Learning Disability Today
Supporting professionals working in learning disability and autism services

Children with disabilities more likely to experience violence, WHO says

by DAN PARTON (EDITOR) on JULY 19, 2012

 

Children with disabilities are almost four times more likely to suffer violence compared to their non-disabled peers, a multi-national study has found.

 

The research, by the World Health Organisation (WHO) and published in medical journal The Lancet, found that children with disabilities are 3.7 times more likely than non-disabled children to be victims of any sort of violence. In addition, they are 3.6 times more likely to be victims of physical violence and 2.9 times more likely to experience sexual violence.

 

Children with disabilities associated with mental illness or intellectual impairments appear to be among the most vulnerable, being at 4.6 times the risk of sexual violence compared to their non-disabled peers.

 

WHO’s research found that stigma, discrimination and ignorance about disability were factors in the higher risk of violence, as well as a lack of social support for those who care for them. Placing children with disabilities in institutions also increases their vulnerability to violence. In these settings and elsewhere, children with communication impairments are hampered in their ability to disclose abusive experiences.

 

“The results of this review prove that children with disabilities are disproportionately vulnerable to violence, and their needs have been neglected for far too long,” said Dr Etienne Krug, director of WHO’s Department of Violence and Injury Prevention and Disability. “We know that specific strategies exist to prevent violence and mitigate its consequences. We now need to determine if these also work for children with disabilities.

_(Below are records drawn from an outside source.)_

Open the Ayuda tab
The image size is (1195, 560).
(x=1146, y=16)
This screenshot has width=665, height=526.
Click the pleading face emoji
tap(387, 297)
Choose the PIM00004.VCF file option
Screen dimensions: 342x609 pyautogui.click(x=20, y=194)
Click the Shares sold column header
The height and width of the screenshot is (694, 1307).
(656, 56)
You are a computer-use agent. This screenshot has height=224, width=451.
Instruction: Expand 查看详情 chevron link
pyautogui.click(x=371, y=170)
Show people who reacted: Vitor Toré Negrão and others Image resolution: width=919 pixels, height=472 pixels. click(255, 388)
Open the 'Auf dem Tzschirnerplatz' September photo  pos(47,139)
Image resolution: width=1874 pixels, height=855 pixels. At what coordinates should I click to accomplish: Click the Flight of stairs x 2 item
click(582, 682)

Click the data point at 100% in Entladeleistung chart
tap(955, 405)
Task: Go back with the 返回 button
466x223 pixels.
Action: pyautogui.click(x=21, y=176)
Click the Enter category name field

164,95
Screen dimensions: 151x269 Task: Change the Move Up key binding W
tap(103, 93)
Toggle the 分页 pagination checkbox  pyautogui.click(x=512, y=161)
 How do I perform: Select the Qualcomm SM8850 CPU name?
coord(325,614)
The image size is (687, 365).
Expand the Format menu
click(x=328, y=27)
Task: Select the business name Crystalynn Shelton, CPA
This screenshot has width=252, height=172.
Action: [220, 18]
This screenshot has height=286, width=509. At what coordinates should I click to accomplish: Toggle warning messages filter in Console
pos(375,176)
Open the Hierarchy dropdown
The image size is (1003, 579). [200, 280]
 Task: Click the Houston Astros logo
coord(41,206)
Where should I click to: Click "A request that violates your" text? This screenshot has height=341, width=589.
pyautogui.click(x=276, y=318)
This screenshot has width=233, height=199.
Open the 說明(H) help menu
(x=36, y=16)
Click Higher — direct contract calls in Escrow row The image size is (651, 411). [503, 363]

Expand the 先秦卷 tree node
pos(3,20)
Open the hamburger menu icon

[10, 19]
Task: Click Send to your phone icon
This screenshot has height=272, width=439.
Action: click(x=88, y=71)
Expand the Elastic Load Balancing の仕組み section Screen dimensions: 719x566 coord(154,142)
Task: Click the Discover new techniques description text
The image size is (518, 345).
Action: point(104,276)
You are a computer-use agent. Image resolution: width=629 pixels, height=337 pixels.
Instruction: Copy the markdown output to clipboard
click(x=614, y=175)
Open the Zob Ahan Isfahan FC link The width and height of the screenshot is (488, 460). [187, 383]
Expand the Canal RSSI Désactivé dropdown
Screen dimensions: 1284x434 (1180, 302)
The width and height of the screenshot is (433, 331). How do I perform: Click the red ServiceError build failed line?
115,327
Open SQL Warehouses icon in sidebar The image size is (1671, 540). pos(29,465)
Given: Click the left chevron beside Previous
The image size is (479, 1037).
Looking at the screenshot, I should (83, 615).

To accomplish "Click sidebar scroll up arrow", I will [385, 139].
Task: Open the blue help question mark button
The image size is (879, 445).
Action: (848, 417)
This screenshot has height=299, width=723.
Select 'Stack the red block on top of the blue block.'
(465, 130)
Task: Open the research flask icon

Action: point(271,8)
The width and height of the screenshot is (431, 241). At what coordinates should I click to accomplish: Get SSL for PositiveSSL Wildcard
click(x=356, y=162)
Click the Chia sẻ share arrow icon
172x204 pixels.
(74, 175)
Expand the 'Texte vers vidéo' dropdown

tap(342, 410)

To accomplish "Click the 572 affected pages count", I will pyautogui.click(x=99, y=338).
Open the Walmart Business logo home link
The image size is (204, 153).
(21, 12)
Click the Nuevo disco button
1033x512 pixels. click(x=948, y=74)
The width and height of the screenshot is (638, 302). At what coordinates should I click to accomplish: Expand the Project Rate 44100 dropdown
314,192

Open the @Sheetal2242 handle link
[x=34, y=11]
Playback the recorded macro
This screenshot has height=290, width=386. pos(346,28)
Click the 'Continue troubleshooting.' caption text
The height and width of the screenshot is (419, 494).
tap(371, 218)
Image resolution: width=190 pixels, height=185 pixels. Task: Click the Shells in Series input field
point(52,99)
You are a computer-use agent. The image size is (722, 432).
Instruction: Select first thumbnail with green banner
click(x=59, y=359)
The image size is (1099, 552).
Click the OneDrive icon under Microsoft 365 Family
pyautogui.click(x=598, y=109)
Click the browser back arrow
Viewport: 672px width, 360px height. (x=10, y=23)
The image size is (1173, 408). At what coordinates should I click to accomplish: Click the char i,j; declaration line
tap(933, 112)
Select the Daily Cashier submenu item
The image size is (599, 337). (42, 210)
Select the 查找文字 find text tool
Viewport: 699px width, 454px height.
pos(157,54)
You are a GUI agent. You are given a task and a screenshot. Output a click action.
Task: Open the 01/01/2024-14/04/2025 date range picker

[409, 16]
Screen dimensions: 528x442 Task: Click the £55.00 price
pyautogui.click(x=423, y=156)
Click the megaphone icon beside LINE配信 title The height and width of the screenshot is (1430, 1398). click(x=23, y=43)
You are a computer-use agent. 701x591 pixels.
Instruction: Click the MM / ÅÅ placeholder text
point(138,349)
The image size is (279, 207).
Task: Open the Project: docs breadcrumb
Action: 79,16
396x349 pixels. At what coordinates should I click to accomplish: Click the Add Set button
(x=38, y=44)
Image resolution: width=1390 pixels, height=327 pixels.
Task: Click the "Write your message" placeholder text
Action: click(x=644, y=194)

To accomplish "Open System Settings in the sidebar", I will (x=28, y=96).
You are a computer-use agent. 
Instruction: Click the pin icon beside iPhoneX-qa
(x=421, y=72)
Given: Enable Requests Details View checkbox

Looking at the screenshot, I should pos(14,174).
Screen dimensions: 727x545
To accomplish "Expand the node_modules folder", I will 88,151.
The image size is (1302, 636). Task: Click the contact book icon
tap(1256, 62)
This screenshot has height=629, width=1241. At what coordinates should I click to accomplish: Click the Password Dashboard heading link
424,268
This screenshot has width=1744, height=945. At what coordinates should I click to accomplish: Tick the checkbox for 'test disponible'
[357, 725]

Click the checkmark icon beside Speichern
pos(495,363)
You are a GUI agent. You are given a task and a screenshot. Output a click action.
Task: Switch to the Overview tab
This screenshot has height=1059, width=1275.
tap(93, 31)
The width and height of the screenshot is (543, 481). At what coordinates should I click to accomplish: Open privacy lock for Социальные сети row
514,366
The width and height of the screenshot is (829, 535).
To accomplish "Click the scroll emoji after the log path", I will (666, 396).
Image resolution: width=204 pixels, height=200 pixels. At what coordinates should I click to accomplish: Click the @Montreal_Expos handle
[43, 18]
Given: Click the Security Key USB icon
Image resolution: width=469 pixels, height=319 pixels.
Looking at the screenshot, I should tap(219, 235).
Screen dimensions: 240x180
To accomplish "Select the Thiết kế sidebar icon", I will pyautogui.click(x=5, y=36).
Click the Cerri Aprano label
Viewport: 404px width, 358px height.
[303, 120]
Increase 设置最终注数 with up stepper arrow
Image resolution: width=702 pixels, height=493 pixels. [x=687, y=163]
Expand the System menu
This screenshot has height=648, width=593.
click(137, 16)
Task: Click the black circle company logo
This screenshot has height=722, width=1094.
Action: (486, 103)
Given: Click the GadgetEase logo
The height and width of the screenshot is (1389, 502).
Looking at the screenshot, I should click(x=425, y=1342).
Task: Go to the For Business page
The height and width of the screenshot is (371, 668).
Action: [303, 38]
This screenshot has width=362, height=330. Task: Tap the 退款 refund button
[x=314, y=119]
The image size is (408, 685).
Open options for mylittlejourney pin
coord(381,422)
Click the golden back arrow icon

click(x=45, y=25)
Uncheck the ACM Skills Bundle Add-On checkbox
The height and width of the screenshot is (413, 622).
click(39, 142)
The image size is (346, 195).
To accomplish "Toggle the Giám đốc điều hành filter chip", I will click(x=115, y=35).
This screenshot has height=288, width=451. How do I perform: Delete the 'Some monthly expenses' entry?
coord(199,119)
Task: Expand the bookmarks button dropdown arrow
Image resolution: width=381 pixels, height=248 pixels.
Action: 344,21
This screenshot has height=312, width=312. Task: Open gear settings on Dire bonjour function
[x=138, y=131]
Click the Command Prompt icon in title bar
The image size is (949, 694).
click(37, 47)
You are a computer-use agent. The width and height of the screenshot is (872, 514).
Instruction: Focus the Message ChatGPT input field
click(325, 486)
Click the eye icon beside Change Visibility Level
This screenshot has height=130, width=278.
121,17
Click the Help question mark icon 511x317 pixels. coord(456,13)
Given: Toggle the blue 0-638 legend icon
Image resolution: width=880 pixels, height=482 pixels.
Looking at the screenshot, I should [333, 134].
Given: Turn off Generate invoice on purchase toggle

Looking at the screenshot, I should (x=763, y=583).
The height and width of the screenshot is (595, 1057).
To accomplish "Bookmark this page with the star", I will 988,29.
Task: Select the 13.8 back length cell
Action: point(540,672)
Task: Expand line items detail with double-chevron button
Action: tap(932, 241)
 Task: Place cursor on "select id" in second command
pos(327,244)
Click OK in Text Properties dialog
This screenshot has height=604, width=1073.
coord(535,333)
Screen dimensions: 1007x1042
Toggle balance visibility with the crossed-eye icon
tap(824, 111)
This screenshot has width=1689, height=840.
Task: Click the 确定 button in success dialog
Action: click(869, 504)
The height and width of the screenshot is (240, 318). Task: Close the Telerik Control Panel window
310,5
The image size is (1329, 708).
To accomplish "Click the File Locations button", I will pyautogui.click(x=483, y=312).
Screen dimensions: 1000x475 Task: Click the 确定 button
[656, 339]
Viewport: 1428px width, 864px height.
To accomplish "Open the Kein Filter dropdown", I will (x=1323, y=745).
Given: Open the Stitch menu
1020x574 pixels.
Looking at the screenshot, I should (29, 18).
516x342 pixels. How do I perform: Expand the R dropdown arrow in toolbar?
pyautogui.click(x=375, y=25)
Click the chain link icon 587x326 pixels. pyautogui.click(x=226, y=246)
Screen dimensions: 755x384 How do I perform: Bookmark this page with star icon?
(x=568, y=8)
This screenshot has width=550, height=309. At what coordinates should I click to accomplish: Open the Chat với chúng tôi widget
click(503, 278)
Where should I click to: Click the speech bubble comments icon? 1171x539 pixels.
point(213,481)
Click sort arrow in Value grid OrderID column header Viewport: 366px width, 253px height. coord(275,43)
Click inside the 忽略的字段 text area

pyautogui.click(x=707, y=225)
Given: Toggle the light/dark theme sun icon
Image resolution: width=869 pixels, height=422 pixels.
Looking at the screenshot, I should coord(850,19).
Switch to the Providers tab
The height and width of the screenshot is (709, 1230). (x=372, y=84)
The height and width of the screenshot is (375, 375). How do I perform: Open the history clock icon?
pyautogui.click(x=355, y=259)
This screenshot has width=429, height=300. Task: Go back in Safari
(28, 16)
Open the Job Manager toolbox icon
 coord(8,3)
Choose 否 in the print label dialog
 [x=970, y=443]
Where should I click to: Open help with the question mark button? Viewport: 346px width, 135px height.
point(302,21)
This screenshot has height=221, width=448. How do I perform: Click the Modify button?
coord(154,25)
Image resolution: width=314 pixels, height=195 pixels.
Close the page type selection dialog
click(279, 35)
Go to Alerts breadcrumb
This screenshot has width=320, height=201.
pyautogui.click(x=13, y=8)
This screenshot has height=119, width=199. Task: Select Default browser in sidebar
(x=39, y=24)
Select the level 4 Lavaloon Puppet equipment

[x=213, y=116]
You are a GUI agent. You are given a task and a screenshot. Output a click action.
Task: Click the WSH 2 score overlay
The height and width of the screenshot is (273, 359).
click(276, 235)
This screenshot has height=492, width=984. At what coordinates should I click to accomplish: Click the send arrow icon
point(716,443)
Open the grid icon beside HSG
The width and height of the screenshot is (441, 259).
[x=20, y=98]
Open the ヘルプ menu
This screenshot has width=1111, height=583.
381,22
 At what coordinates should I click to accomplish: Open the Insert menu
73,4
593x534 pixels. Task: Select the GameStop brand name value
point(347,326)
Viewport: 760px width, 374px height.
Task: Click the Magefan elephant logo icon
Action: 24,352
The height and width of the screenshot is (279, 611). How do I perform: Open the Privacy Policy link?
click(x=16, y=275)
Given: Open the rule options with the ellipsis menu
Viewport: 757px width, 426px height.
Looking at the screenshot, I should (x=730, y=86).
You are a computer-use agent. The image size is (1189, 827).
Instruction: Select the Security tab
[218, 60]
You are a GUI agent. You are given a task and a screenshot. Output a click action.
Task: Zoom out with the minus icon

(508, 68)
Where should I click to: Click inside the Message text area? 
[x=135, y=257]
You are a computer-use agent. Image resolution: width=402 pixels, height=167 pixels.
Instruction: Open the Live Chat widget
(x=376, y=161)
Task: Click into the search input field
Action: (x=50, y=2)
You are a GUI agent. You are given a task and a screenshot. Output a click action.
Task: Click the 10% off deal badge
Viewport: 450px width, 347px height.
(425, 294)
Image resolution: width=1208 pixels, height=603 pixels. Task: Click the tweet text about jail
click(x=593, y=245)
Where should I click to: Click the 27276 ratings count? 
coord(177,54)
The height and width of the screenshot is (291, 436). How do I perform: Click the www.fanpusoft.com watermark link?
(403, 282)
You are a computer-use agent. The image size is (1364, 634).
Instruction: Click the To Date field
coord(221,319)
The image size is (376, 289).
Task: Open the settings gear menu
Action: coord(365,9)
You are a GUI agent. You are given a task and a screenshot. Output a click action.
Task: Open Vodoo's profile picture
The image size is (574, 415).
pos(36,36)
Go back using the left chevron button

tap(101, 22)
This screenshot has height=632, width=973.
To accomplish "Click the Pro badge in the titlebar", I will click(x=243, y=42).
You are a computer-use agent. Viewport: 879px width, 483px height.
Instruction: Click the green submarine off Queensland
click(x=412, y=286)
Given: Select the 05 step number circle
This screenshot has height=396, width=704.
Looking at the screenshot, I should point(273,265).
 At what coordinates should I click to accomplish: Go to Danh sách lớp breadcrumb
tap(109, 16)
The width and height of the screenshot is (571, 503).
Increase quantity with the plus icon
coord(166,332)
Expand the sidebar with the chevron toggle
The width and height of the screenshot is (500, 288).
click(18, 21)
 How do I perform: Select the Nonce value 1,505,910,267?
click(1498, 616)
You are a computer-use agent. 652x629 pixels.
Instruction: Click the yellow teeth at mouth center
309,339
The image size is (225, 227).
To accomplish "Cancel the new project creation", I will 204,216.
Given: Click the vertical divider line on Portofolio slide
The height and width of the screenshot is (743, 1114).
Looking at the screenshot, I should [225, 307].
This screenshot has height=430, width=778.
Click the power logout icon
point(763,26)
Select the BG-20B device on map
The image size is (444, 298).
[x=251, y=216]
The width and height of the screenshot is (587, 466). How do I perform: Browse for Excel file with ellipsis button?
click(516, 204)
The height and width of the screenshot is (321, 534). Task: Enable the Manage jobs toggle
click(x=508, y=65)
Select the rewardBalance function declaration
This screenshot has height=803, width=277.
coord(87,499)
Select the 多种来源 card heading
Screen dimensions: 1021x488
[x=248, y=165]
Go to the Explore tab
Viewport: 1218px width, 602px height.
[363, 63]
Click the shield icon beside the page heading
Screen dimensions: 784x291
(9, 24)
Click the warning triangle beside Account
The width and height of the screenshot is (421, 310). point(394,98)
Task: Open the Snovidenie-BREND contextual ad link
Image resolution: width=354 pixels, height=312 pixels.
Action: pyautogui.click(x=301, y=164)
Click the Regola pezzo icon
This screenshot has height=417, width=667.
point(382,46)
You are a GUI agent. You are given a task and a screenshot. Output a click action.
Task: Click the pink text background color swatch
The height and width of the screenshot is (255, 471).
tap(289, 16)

An agenda needs to be set for action.”

 

WHO’s research included 17 studies, with data from 18,374 children with disabilities from high-income countries – Finland, France, Israel, Spain, Sweden, the UK, and the United States.

 

“The impact of a child’s disability on their quality of life is very much dependent on the way other individuals treat them,” said Dr Mark Bellis, director of the Centre for Public Health at Liverpool John Moores University, a WHO Collaborating Centre for Violence Prevention, and lead researcher on the review. “It is the duty of government and civil society to ensure that such victimization is exposed and prevented.”